Come il fumo della sigaretta che si disperde nell’aria fresca di ottobre,quando tutto diventa più buio,i colori si spengono e i silenzi riempiono gli spazi offuscati dall’euforia dell’estate,la mia testa vola.

Non pensavo di arrivare a sbroccare così,giusto ieri. Dopo tempo di pensieri accantonati e “messi in muto”,il blocco si è sfondato e un fiume di parole sono uscite.

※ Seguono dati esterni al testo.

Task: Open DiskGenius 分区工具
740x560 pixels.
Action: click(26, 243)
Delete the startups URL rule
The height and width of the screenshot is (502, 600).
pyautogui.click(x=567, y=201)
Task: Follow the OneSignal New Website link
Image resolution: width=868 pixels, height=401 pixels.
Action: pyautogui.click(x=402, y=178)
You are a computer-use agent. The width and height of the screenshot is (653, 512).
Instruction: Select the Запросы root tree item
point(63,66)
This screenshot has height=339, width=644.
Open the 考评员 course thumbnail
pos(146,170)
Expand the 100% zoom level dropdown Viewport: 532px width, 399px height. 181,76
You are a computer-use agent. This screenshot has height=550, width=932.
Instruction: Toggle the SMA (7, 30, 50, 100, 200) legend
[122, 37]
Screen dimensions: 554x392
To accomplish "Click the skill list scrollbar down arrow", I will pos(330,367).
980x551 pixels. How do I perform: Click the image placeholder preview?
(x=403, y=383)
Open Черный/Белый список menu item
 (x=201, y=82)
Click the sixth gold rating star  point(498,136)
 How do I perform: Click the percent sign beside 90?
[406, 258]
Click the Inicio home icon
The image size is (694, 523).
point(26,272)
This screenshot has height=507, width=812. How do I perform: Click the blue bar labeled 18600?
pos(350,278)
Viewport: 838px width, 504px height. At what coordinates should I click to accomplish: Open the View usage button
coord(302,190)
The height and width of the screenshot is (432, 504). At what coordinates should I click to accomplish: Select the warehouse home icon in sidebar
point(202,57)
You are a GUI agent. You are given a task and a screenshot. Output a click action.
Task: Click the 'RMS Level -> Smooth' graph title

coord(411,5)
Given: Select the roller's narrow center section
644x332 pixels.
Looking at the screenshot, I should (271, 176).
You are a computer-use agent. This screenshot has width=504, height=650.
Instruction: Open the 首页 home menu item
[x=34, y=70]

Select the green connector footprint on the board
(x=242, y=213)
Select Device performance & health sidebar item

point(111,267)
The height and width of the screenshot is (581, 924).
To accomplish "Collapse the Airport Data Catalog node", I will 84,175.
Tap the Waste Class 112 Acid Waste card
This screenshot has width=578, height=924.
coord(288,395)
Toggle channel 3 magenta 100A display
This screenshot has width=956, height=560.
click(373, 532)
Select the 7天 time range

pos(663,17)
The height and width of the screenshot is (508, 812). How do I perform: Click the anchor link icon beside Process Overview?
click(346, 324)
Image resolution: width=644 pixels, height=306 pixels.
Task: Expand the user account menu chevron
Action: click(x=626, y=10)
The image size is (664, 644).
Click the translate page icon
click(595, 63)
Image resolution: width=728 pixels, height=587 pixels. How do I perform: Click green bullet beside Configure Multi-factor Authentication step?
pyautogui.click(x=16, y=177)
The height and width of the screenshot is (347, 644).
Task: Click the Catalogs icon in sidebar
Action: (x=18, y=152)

Questo ha messo in dubbio ancor di piú la mia permanenza al pub,e i dubbi mi hanno assalito aggressivamente.

Mi piace giocare,essere vera,sfidare la sorte. Beh,a volte la sorte va un po’ aiutata,ma in questi casi mi sento di fare come,giorno per giorno,mi andrà di fare.

Giusto o sbagliato che sia,chissà che succederà.

Divertente.

09’09’2019

Coincidenze.

Qualche giorno fa scorrendo la mia home di Facebook sono inciampata in un post della pagina “il coinquilino di merda”, che seguo da anni perché mi immedesimo in ogni racconto delle strane faccende che le persone fanno. Guardando per curiosità i commenti,tra i primi, ho letto questo racconto romanzato che mi ha fatto sorridere. Parlava di questa persona che comprava e vendeva bachi da seta.

Sdraiata nel letto dopo essermi abbuffata al sushi,con tutti quei miei pensieri che mi avvolgono la testa,quando la giornata scorre piatta,con quel senso di tranquillità e sospensione di quando qualcosa di bello deve succedere,ascolto la musica.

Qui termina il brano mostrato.